Collected data:

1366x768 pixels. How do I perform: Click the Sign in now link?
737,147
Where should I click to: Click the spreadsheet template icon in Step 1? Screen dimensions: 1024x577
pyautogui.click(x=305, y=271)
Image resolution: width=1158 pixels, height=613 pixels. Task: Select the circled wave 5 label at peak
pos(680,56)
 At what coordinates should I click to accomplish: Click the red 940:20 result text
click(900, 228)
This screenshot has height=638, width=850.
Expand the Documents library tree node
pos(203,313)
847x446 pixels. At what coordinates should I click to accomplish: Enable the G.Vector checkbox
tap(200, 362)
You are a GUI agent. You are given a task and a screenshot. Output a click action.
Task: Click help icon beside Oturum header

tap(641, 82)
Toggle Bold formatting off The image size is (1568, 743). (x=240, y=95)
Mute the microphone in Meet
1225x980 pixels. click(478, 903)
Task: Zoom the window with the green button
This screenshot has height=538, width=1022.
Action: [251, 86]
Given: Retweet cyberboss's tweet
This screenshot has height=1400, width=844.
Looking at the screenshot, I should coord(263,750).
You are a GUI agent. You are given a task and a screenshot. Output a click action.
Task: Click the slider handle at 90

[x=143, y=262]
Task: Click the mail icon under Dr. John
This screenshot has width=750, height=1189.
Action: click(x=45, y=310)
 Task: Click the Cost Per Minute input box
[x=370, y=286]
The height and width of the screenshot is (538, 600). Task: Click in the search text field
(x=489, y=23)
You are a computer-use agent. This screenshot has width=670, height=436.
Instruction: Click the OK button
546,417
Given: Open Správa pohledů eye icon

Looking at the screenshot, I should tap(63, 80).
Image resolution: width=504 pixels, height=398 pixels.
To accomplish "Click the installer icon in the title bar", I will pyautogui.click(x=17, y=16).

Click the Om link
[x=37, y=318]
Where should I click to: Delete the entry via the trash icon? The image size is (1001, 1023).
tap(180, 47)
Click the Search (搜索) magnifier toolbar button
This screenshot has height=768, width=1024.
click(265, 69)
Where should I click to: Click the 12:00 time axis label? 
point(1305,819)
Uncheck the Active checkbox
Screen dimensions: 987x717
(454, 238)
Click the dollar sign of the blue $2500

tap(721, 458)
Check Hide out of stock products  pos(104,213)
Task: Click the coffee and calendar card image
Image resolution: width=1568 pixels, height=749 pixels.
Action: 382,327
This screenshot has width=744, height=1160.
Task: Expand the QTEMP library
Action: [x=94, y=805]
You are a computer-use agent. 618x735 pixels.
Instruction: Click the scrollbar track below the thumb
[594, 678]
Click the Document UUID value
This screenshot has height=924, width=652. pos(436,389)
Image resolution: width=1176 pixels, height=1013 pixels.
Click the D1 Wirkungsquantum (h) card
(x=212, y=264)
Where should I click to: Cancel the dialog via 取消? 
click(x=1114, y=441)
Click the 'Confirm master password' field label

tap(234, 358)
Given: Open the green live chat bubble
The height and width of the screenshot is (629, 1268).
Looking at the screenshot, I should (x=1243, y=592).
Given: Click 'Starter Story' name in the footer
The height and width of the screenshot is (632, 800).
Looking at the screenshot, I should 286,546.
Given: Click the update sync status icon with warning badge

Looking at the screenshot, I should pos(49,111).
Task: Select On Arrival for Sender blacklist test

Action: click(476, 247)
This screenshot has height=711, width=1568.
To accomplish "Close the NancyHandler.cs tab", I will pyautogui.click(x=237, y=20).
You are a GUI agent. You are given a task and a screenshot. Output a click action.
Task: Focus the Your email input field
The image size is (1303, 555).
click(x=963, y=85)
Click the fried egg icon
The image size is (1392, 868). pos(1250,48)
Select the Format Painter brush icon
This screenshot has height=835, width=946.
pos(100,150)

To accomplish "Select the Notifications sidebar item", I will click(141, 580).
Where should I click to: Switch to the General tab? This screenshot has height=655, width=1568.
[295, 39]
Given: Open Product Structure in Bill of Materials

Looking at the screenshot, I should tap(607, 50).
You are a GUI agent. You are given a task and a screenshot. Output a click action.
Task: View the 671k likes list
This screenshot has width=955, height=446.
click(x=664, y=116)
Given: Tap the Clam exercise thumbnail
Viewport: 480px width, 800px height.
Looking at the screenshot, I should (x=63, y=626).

**Work to complete**
A complete, exact copy of the records is what is needed.

**Answer to the problem**
1366x768 pixels. How do I perform: Click the Sign in now link?
737,147
Where should I click to: Click the spreadsheet template icon in Step 1? Screen dimensions: 1024x577
pyautogui.click(x=305, y=271)
Image resolution: width=1158 pixels, height=613 pixels. Task: Select the circled wave 5 label at peak
pos(680,56)
 At what coordinates should I click to accomplish: Click the red 940:20 result text
click(900, 228)
This screenshot has height=638, width=850.
Expand the Documents library tree node
pos(203,313)
847x446 pixels. At what coordinates should I click to accomplish: Enable the G.Vector checkbox
tap(200, 362)
You are a GUI agent. You are given a task and a screenshot. Output a click action.
Task: Click help icon beside Oturum header

tap(641, 82)
Toggle Bold formatting off The image size is (1568, 743). (x=240, y=95)
Mute the microphone in Meet
1225x980 pixels. click(478, 903)
Task: Zoom the window with the green button
This screenshot has height=538, width=1022.
Action: [251, 86]
Given: Retweet cyberboss's tweet
This screenshot has height=1400, width=844.
Looking at the screenshot, I should coord(263,750).
You are a GUI agent. You are given a task and a screenshot. Output a click action.
Task: Click the slider handle at 90

[x=143, y=262]
Task: Click the mail icon under Dr. John
This screenshot has width=750, height=1189.
Action: click(x=45, y=310)
 Task: Click the Cost Per Minute input box
[x=370, y=286]
The height and width of the screenshot is (538, 600). Task: Click in the search text field
(x=489, y=23)
You are a computer-use agent. This screenshot has width=670, height=436.
Instruction: Click the OK button
546,417
Given: Open Správa pohledů eye icon

Looking at the screenshot, I should tap(63, 80).
Image resolution: width=504 pixels, height=398 pixels.
To accomplish "Click the installer icon in the title bar", I will pyautogui.click(x=17, y=16).

Click the Om link
[x=37, y=318]
Where should I click to: Delete the entry via the trash icon? The image size is (1001, 1023).
tap(180, 47)
Click the Search (搜索) magnifier toolbar button
This screenshot has height=768, width=1024.
click(265, 69)
Where should I click to: Click the 12:00 time axis label? 
point(1305,819)
Uncheck the Active checkbox
Screen dimensions: 987x717
(454, 238)
Click the dollar sign of the blue $2500

tap(721, 458)
Check Hide out of stock products  pos(104,213)
Task: Click the coffee and calendar card image
Image resolution: width=1568 pixels, height=749 pixels.
Action: 382,327
This screenshot has width=744, height=1160.
Task: Expand the QTEMP library
Action: [x=94, y=805]
You are a computer-use agent. 618x735 pixels.
Instruction: Click the scrollbar track below the thumb
[594, 678]
Click the Document UUID value
This screenshot has height=924, width=652. pos(436,389)
Image resolution: width=1176 pixels, height=1013 pixels.
Click the D1 Wirkungsquantum (h) card
(x=212, y=264)
Where should I click to: Cancel the dialog via 取消? 
click(x=1114, y=441)
Click the 'Confirm master password' field label

tap(234, 358)
Given: Open the green live chat bubble
The height and width of the screenshot is (629, 1268).
Looking at the screenshot, I should (x=1243, y=592).
Given: Click 'Starter Story' name in the footer
The height and width of the screenshot is (632, 800).
Looking at the screenshot, I should 286,546.
Given: Click the update sync status icon with warning badge

Looking at the screenshot, I should pos(49,111).
Task: Select On Arrival for Sender blacklist test

Action: click(476, 247)
This screenshot has height=711, width=1568.
To accomplish "Close the NancyHandler.cs tab", I will pyautogui.click(x=237, y=20).
You are a GUI agent. You are given a task and a screenshot. Output a click action.
Task: Focus the Your email input field
The image size is (1303, 555).
click(x=963, y=85)
Click the fried egg icon
The image size is (1392, 868). pos(1250,48)
Select the Format Painter brush icon
This screenshot has height=835, width=946.
pos(100,150)

To accomplish "Select the Notifications sidebar item", I will click(141, 580).
Where should I click to: Switch to the General tab? This screenshot has height=655, width=1568.
[295, 39]
Given: Open Product Structure in Bill of Materials

Looking at the screenshot, I should tap(607, 50).
You are a GUI agent. You are given a task and a screenshot. Output a click action.
Task: View the 671k likes list
This screenshot has width=955, height=446.
click(x=664, y=116)
Given: Tap the Clam exercise thumbnail
Viewport: 480px width, 800px height.
Looking at the screenshot, I should (x=63, y=626).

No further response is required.